For Michel Dumont, the Indigenous artist in residence at Imagine the Park, a collaboration between Allan Gardens and TMU’s Office of Social Innovation, the main goal when it comes to issues of social justice is awareness. “Visibility is important at all costs,” he said.

Roach said she hopes what people take away from Social Justice Week is that students have the power to take charge. “Change doesn’t just happen automatically,” she said. “It always requires making demands, mobilizing, organizing and pushing for it.”

After two difficult years online during the pandemic and a lack of support from the community, Roach said the planning committee for Social Justice Week wasn’t initially sure they wanted this year’s event to run. After careful consideration, they decided this would be the final one.

“It’s now a time for reflection,” she said. “It’s a time for us to think about whether it’s reasonable for us to have to always beg for support; beg for space, time, energy, resources and so on from the university.”

The Eyeopener reached out to the university for comment on this year’s Social Justice Week being the final one and the school’s role in the decision for it to come to an end. Despite reaching out multiple times for comment from the school, The Eye was forwarded back to Roach for more information on Oct. 4. After a final attempt at getting comment on Oct. 7, The Eye was once again told on Oct. 14 that there was not yet any comment.

Roach explained that she doesn’t want the initial goal of social justice week to be lost.

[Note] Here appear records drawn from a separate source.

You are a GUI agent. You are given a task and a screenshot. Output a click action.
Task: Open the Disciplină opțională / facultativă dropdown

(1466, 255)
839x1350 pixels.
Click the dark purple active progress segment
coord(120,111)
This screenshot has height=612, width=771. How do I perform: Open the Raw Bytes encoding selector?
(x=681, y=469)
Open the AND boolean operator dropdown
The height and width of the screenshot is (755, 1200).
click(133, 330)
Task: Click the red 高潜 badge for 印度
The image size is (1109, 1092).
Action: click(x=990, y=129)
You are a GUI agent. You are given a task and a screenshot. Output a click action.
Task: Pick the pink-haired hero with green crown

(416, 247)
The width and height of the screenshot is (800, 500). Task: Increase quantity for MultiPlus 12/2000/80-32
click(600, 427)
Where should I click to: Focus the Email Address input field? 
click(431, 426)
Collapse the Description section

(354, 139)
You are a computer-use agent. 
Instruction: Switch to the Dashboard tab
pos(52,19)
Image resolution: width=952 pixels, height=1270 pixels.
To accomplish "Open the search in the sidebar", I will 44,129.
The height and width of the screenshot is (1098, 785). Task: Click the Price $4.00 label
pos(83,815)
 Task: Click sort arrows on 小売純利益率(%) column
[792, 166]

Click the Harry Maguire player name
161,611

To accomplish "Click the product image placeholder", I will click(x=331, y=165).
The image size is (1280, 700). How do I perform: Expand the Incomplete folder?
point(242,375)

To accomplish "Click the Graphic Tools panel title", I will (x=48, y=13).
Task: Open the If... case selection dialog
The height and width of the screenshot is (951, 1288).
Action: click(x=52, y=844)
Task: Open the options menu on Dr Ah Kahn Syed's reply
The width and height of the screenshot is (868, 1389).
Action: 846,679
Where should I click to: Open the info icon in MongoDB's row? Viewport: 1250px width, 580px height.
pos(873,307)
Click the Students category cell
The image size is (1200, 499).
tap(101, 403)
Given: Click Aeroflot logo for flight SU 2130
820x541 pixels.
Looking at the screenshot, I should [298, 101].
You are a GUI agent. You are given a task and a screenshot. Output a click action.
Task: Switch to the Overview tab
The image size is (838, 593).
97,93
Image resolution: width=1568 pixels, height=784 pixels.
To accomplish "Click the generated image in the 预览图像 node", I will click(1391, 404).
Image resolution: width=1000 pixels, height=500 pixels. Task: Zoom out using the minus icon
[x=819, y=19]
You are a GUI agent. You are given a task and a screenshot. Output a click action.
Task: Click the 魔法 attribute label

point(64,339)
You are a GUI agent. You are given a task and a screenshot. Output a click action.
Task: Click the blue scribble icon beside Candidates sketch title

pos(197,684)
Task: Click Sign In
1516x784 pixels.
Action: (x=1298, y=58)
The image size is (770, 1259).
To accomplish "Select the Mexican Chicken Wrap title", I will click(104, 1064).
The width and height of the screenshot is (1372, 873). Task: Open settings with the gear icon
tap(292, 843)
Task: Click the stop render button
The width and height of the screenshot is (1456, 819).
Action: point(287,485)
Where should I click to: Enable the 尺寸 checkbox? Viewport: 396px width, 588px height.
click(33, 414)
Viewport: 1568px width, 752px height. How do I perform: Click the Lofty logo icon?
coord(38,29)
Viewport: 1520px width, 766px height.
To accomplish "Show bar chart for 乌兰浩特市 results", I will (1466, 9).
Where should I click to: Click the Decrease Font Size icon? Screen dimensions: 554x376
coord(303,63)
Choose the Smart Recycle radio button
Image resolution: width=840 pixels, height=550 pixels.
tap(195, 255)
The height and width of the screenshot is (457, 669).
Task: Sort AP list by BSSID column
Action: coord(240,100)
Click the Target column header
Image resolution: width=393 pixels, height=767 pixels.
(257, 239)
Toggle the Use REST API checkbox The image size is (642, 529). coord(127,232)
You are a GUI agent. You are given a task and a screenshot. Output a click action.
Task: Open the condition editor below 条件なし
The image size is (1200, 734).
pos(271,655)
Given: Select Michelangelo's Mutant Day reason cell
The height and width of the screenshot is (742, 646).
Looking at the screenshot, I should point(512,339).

She remains hopeful that students in future years will continue advocating for change throughout the university.
“Although Social Justice Week might go away, it doesn’t mean that the dialogue stops,” she said. “It just might look different, depending on who shows up and what they do.”

Roach described feeling that this was “a full circle moment” as the week ended and students came up to her, wanting to “continue these conversations.”

“This is what Social Justice Week is all about,” Roach said. “It’s trying to train our lens on moving beyond the kind of static sort of language that we hear often about equity, diversity, inclusion, to actually hearing the voices of the people who are so often left out of the narrative.”

Correction: In a previous version of this story, a source’s name was misspelled. The Eye regrets this error.